*** Opening Provided records ***

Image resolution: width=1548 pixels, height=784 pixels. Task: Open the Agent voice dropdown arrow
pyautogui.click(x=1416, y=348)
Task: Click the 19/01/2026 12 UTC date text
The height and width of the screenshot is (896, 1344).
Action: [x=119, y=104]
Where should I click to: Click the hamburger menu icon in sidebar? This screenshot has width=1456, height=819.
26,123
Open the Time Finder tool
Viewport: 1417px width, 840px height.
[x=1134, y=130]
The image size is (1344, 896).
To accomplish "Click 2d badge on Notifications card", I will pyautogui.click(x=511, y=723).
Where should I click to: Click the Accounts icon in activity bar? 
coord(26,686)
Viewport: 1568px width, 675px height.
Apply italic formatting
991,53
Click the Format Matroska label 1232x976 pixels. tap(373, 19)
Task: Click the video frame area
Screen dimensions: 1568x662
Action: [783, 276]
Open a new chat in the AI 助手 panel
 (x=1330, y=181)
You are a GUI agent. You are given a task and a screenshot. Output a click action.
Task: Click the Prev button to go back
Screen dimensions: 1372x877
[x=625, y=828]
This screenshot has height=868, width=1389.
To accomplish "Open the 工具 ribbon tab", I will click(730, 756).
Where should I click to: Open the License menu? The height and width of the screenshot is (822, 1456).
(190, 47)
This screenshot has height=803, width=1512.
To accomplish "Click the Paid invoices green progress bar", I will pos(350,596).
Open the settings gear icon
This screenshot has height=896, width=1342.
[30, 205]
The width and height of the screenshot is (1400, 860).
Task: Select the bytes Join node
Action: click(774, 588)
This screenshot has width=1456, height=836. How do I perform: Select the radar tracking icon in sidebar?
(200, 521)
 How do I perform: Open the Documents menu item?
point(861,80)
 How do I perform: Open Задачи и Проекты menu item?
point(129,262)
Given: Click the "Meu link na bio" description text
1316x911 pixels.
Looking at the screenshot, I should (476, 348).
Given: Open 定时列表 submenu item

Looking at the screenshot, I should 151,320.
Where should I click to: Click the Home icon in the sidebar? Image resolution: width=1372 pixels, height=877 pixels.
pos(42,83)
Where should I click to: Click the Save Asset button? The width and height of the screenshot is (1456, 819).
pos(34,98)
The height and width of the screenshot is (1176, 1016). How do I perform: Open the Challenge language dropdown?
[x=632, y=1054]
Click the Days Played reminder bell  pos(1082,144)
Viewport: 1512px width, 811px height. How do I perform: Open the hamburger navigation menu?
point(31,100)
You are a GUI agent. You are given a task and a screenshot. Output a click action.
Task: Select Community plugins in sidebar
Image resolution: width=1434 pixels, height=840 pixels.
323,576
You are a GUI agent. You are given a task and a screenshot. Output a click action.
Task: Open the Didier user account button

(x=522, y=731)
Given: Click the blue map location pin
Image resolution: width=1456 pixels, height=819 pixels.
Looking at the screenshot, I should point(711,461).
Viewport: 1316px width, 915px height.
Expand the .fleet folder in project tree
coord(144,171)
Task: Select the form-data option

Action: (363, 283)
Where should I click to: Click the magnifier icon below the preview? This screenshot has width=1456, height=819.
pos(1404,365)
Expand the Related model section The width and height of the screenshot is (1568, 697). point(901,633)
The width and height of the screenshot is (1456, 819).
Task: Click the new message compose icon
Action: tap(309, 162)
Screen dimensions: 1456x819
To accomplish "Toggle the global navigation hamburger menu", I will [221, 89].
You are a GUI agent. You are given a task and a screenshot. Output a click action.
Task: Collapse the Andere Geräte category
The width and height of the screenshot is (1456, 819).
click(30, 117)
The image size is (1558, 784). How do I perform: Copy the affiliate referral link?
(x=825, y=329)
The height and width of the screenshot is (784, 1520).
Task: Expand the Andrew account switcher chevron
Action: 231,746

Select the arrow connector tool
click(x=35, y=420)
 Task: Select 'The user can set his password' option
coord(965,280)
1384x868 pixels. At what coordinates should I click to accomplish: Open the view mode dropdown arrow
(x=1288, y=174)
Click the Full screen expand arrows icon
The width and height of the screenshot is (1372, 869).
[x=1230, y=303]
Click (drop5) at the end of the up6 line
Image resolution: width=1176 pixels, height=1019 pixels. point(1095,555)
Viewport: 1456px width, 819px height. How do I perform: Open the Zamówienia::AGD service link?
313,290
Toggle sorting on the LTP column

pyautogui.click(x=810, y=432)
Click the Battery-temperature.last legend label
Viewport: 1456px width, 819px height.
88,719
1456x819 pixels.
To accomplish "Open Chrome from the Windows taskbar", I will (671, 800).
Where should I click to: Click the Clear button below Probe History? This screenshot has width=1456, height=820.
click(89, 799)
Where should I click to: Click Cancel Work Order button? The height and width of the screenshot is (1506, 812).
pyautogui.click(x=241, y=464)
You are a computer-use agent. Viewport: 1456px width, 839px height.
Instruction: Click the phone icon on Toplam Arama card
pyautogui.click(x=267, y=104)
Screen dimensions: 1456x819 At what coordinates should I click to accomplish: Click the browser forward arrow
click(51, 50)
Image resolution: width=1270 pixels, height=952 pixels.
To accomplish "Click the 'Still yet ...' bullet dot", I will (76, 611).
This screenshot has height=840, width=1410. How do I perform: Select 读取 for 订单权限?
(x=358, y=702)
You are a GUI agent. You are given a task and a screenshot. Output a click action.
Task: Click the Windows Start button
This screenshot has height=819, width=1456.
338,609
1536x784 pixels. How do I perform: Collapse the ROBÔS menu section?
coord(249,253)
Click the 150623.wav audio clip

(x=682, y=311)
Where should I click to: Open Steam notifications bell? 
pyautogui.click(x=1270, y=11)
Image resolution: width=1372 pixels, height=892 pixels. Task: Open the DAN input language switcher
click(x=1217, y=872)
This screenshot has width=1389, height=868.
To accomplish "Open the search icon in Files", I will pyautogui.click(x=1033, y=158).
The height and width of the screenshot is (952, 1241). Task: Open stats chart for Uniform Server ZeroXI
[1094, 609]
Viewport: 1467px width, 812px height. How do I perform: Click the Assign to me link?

*** Closing Provided records ***

▸ **What the exercise asks**
Reply with nothing but the number of lines in the listing that include "text".

▸ **Output for this exercise**
2